Les discussions sur l’appropriation culturelle et le manque de représentation ne datent donc pas d’hier. Il est toutefois assez consternant de voir qu’une œuvre comme Kanata qui partage plusieurs visées communes avec The Sun Dance Opera n’a pas appris plus qu’il ne le fallait de cette expérience notamment en ce qui à trait à la sacralité de certaines danses et musiques (par exemple, l’utilisation du tambour enlevé de son contexte), la représentation et la participation des personnes concernées (ne serait-ce que dans le processus créatif) ou encore l’utilisation des traditions des Premières Nations dans un but qui peut être bien intentionné, mais qui, au final, reproduit toujours les mêmes structures de pouvoir où l’objet de la pièce porte sur des autochtones, mais dont seuls les colonisateurs ont un droit de regard, d’auctorialité et de création sur l’œuvre.

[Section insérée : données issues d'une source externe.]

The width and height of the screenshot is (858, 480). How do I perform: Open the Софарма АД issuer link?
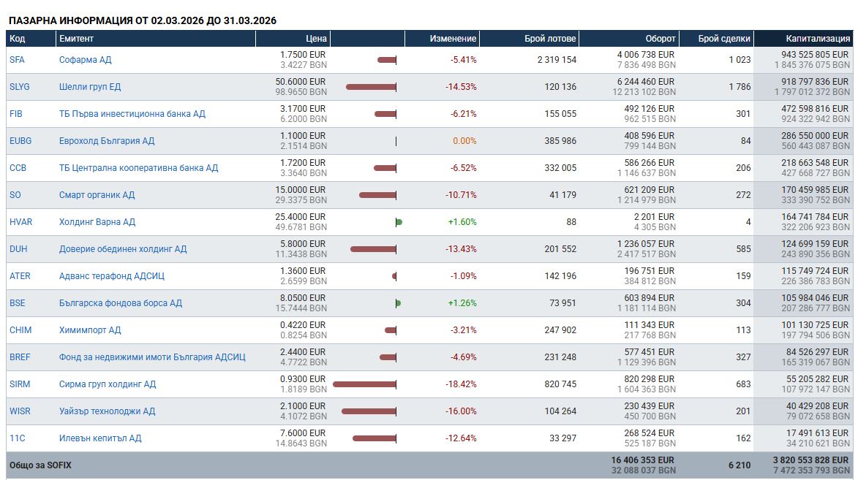pos(86,60)
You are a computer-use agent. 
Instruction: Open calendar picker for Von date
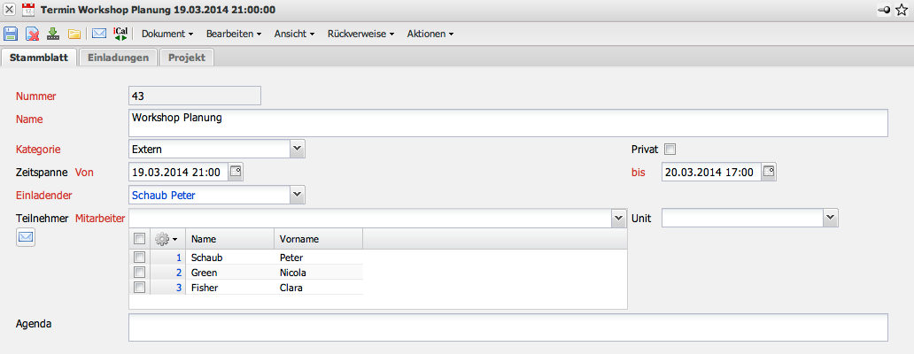click(236, 172)
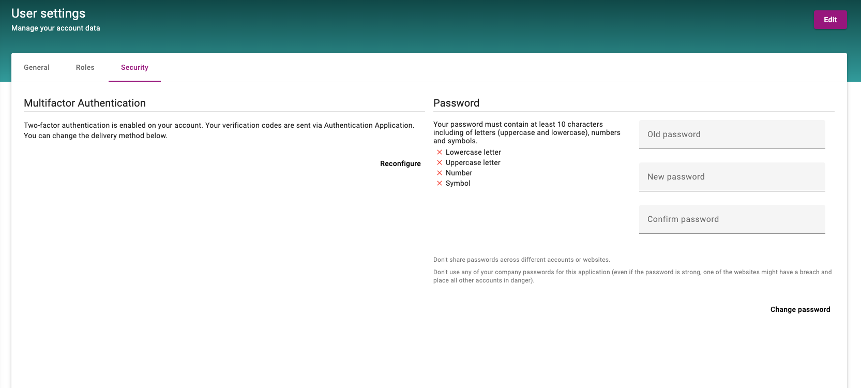Open the Roles tab

pos(85,67)
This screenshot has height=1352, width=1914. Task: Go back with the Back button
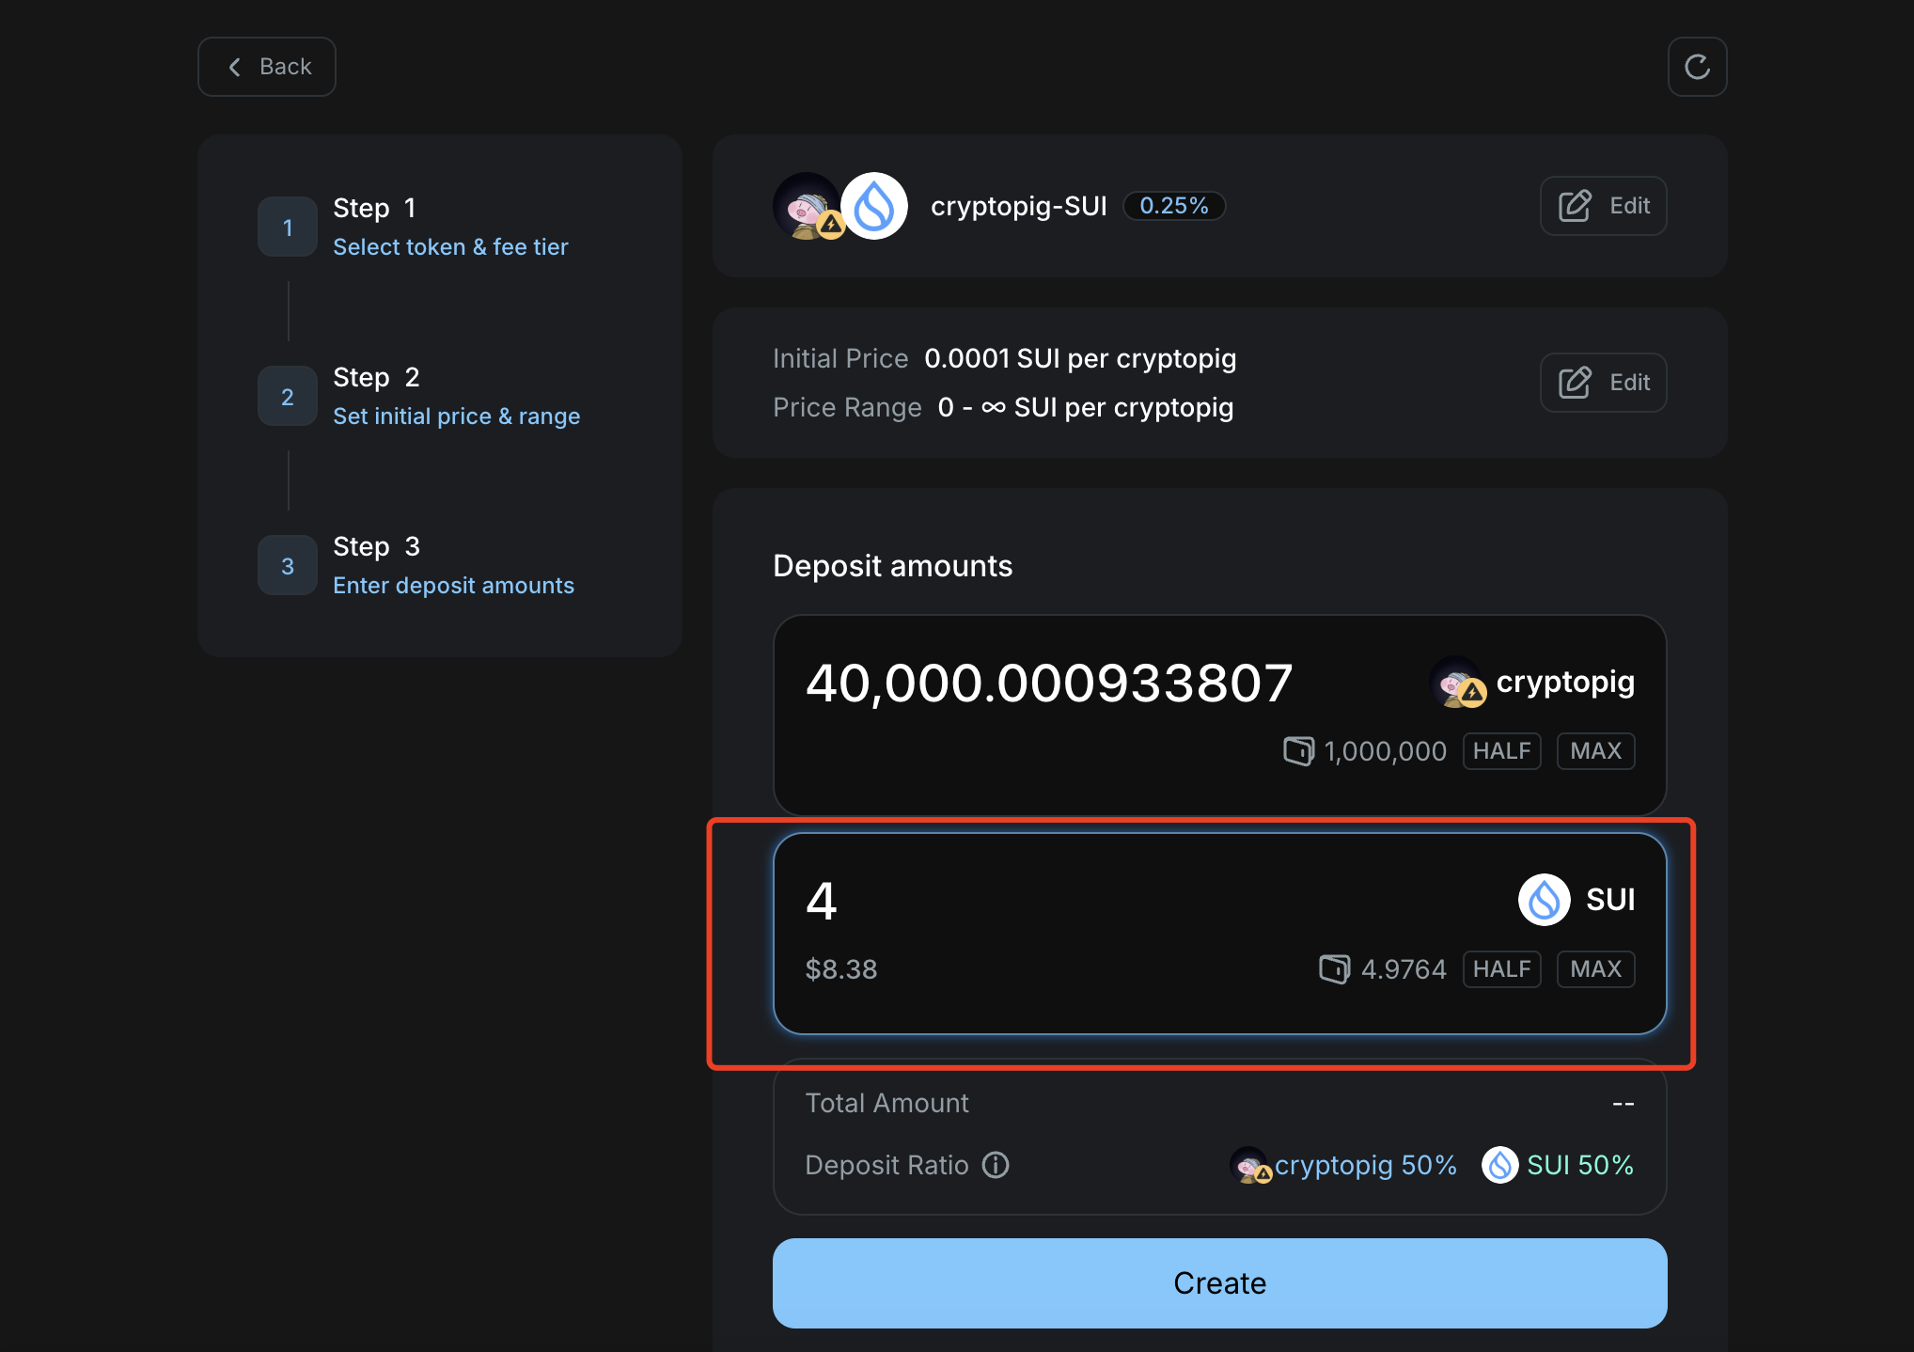[x=267, y=67]
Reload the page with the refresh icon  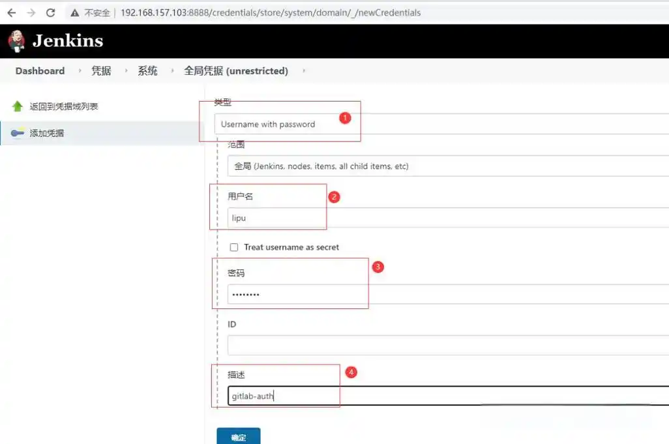tap(50, 12)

Pendant ce temps, on se demande encore où sont les fonds pour subventionner une pièce d’une envergure similaire à Kanata, mais par des personnes issues des Premières Nations. Faut-t-il forcer la main et obliger en plus une parité culturelle dans le financement comme le fait l’ONF et Téléfilm Canada avec une parité des genres pour permettre une juste représentation des différentes communautés (ce qui n’empêchera toutefois pas les inégalités issues des fonds privés)? Empêcher l’accumulation de financements de différents organismes afin que certains artistes ne cumulent pas les bourses et en privent ainsi d’autres de les obtenir? Simplement continuer avec le refus de subventionner des pièces qui parlent d’une communauté sans l’impliquer comme le Conseil des Arts du Canada le fait? Parallèlement à ces propositions de réformes, il faut poursuivre les discussions, et c’est là une des rares propositions sur lesquelles tout le monde s’accorde, dans l’espace publique sur les problèmes de représentations et de leurs conséquences sur la parole qui n’est ainsi pas prises, sur les images que ces représentations projettent, mais aussi sur qui sont les artistes qui une visibilité, du financement et si ces mêmes artistes privent ou restreignent en fait l’expression de d’autres artistes. Aussi, et finalement, qui sont les personnes qui tiennent ces discussions et possèdent le pouvoir de diffuser leur pensée?

Sources

HAFEN, P. Jane, «A Cultural Duet Zitkala Ša And The Sun Dance Opera». Great Plains Quarterly 2028, 11 pages, 1998. En ligne.
HAFEN, P. Jane. Dreams and Thunder; Stories, Poems and The Sun Dance Opera. University of Nebraska Press, coll. Bison Books, 2011, 172 pages.
Il existe aussi un documentaire vidéo sur The Sun Dance Opera en allemand (je n’ai donc pas pu m’en inspirer pour la rédaction de ce billet).